Source document =
# How to Set Up a Palette



## MellonFriend (Jan 16, 2016)

Why is it important to have a consistent way of setting up your palette? I wasn't seeing much information on palette set up for acrylic paint so I was wondering if anyone had any tips for the best way to go about doing it. Should I set it up my colors in order of hue or value or. . . . So any information on this would be a great help. Thanks!


----------



## dickhutchings (Oct 6, 2015)

_*I'm a total beginner.*_

I tend to set mine up like this: White, Red, yellow, Orange, Blue, Purple and Black across the top of my pallet. This is what I see in most videos and it sometimes keeps me from dipping in to the wrong paint.


----------



## Asancta (Jul 28, 2015)

Well depends on various variables such as your style, your subject etc.In acrylics I use a wider palette but with oils I just use a couple of basic colors then mix them up.I usually go from light to dark shades and think beforehand what tones/shades will I use in the project.A complex color wheel is always of help in setting up the exact colors.


----------



## TerryCurley (Jan 4, 2015)

Everyone sets up there pallet differently. I will only put on my pallet (paper plate) those colors that I know I will use. I can always add another if I need too. I'll mix up three values of each color. For shading I add the compliment color, and white to make the lighter value. Also since I work on a budget and oil paints are so expensive I put a little bit on my pallet at a time and add more if I need to as I am working.


----------



## MellonFriend (Jan 16, 2016)

Thanks for all the advice! It's sometimes so hard to sort through all the different opinions on line, when all I need to be told is I can really do it any way I feel is best!:laugh: So thanks!


----------



## Liz (Jan 10, 2015)

I didn't know so much thought was put into setting up a palette. I just put out the colors I will be using at that moment, since acrylic dries quickly I don't want to put on the palette more than I will use.

For a palette I use a shallow plastic box with a tight lid. I line it with a damp paper towel and put parchment paper over it on which I put the paint. If there's paint leftover I spray it with a fine mist and close the lid. That will keep the paint workable for a couple of days.


----------



## MellonFriend (Jan 16, 2016)

Liz said:


> For a palette I use a shallow plastic box with a tight lid. I line it with a damp paper towel and put parchment paper over it on which I put the paint. If there's paint leftover I spray it with a fine mist and close the lid. That will keep the paint workable for a couple of days.


 That is a great method! I always have trouble keeping my paint wet. I know you can buy a retardant, but it seems like their has to be a better way. :vs_closedeyes:


----------

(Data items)
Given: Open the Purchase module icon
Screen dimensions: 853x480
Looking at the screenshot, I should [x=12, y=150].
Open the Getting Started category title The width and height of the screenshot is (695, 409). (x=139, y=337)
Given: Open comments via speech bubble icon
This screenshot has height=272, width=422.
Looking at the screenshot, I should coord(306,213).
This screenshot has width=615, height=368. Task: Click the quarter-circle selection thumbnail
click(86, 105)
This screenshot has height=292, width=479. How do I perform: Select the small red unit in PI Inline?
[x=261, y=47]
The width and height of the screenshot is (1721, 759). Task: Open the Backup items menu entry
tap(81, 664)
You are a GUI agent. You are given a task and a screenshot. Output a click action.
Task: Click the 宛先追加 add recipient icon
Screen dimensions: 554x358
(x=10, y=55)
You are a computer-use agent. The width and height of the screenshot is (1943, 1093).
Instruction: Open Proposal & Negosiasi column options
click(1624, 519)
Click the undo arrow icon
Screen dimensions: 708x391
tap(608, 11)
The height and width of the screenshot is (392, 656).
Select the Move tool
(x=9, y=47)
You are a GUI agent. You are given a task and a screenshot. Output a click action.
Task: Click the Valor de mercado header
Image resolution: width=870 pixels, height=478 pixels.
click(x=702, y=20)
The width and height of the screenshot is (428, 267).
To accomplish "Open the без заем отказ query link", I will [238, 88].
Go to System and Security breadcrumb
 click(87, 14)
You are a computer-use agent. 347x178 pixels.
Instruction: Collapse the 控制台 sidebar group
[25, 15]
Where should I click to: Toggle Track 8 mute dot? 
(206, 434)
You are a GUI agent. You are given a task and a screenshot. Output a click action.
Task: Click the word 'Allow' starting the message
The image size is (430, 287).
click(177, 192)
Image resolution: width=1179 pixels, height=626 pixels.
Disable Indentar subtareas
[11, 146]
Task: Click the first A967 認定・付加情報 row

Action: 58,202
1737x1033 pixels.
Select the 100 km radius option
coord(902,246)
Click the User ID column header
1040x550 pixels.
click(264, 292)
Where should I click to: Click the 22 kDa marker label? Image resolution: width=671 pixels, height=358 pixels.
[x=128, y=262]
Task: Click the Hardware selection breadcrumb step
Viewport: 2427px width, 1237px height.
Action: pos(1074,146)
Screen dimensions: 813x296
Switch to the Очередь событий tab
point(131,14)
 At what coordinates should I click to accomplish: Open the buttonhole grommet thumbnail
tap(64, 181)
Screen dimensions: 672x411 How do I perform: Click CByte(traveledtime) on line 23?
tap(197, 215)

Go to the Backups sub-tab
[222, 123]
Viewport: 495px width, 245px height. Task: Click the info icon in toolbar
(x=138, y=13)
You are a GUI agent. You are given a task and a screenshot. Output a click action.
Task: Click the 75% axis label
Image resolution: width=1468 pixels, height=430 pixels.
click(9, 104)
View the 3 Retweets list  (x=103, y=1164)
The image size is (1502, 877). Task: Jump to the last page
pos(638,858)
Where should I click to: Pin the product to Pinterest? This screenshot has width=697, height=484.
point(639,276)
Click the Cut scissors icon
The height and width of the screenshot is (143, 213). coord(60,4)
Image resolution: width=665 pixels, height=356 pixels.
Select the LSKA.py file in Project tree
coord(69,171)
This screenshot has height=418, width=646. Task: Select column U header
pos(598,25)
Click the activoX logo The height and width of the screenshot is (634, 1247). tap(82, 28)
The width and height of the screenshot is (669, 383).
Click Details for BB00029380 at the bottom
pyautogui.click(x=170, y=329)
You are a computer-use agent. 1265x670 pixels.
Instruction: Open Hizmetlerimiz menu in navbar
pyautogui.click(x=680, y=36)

What is asked =
In the palette thread, what does Liz line her shallow plastic box with before putting the paint on? The listing is separate material, unrelated to the palette thread.

Answer below =
A damp paper towel, covered with parchment paper.